Siz bilmiyorsunuz ama ülke nüfusunun yarısı “potansiyel suçlu” diyeceğim. Sokakta “duran adam”, “piyano çalan adam”, kırmızı elbise giyen tüm kadınlar, saçları rüzgârda uçuşan kadınlar; bunların hepsi tehlikeli diyeceğim...
Anadolu kültürünün dününe ve yarınına sahip çıkan film prodüktörü ya da sanatçı; barış isteyen, istediğini beyan eden matematik profesörü ya da akademisyen; yurtdışından uzman ya da eğitimcilerle ilişkide olan herkes, cehalete prim vermeyen yüz binler; dünyada hiçbir ülkenin artık kendi içine hapsedilemeyeceğini kavrayanlar... Bunların hepsi cebir ve şiddet kullanarak Türkiye Cumhuriyeti hükümetini ortadan kaldırmaya niyet edebilir, diye açıklamaya çalışacağım...
Diyeceğim ki: Benim zavallı ülkemde, yapacak çok iş güç olmadığından, herkesin rahatı ve huzuru, işi ve aşı, çocukları ve yarınları güvence altında olduğundan, artık yalnız şununla uğraşıyoruz: Hangi sözlerin hangi tarihte, nerede ve kim tarafından söylendiğini bilmekle.
Çünkü aynı cümle şu tarihten önce alkışlanırken, bu tarihten sonra “suç” sayılır.
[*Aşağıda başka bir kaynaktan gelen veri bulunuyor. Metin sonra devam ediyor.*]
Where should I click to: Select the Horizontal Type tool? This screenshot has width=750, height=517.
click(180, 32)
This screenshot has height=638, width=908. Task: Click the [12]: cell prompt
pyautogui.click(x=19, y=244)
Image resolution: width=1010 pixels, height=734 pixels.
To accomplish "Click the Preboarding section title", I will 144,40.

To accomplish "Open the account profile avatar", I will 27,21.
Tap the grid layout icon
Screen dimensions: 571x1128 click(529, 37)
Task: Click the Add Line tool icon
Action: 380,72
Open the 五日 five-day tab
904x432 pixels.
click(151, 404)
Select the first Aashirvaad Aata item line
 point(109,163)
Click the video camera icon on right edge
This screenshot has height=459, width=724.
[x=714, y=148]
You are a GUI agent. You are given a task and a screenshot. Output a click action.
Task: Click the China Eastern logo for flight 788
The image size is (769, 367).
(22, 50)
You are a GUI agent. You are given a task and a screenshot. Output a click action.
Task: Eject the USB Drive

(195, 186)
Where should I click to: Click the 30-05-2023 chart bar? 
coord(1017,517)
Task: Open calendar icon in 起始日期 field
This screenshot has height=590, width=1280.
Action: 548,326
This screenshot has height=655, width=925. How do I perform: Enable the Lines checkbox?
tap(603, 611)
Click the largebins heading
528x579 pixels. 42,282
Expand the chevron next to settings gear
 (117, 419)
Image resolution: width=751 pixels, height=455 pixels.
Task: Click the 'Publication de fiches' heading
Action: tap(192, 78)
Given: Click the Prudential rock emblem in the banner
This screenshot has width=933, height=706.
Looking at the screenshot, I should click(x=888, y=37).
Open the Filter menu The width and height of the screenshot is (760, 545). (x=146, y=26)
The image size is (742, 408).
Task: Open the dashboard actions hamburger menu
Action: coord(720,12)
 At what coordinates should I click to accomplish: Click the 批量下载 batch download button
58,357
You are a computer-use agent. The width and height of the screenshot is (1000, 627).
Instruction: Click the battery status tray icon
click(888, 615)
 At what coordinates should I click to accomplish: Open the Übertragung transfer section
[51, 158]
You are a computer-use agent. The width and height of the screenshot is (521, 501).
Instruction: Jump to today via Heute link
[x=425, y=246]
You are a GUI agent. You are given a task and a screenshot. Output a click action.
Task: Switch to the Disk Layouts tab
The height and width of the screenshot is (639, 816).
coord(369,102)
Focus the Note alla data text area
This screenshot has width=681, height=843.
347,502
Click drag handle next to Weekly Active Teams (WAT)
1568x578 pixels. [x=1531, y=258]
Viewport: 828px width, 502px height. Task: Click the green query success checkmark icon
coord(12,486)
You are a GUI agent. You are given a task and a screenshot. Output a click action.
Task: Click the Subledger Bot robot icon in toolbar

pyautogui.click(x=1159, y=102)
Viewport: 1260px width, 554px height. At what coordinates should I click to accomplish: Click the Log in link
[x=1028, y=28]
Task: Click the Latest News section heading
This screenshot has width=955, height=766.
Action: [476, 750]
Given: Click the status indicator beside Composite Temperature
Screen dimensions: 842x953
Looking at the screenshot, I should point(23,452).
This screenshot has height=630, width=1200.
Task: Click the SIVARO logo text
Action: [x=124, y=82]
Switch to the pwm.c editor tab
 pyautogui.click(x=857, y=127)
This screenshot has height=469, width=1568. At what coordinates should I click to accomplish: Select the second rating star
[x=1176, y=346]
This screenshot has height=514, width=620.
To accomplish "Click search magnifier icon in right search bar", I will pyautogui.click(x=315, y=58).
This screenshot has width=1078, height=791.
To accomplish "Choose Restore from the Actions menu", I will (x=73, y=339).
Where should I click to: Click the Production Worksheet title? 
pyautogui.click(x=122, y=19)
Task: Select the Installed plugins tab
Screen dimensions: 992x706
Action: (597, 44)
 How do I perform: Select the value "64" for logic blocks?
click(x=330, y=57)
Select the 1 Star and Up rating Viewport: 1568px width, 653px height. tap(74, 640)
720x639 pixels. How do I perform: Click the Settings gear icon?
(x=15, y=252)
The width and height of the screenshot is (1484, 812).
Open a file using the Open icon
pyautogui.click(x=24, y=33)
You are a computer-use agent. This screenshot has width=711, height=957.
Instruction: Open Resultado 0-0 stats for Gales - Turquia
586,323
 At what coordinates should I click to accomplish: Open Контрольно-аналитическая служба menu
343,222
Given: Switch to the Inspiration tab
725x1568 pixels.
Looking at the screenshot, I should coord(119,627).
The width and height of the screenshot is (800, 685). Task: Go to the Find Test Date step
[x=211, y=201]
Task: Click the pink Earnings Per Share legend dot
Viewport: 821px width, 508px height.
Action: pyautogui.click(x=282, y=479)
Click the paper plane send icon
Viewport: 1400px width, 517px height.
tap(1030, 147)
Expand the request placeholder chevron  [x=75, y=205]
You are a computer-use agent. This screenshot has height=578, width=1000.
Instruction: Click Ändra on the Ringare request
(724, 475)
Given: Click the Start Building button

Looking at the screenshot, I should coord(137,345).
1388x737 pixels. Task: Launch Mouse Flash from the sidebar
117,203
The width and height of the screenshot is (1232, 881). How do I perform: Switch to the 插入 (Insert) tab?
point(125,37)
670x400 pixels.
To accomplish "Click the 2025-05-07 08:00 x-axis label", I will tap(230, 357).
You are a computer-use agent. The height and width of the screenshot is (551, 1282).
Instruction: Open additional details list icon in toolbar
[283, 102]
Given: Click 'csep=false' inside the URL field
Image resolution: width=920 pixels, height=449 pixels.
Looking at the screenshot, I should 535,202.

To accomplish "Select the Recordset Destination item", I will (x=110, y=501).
Falanca söylerse “kahraman”; filanca söylerse “vatan haini” olur. Sarayda söylenirse mubah, sokakta söylenirse günahtır!
Ey dünya vatandaşları! Sen bu ince işleri anlamazsın!..
Benim zavallı ülkem, iyidir, güzeldir, biriciktir diyeceğim...
Ve bunları söylerken kusmamaya, öğürmemeye, ağlamamaya çalışacağım. Mideme saplanan kramplara engel olmaya... Kin, öfke, nefret duymamaya... Çıldırmamaya çalışacağım.

***

Bugün bizim Uluslararası İstanbul Tiyatro Festivalimiz başlıyor.
Tutuklanmayanlar, gözaltına alınmayanlar, evine sabahın köründe baskın düzenlenmeyenler, mahkemelerde süründürülmeyenler, gidebildiğiniz kadar çok tiyatroya gidin.
Tiyatroya gidenler kolay kolay aldanmaz, aldatılmaz, aldatılamaz.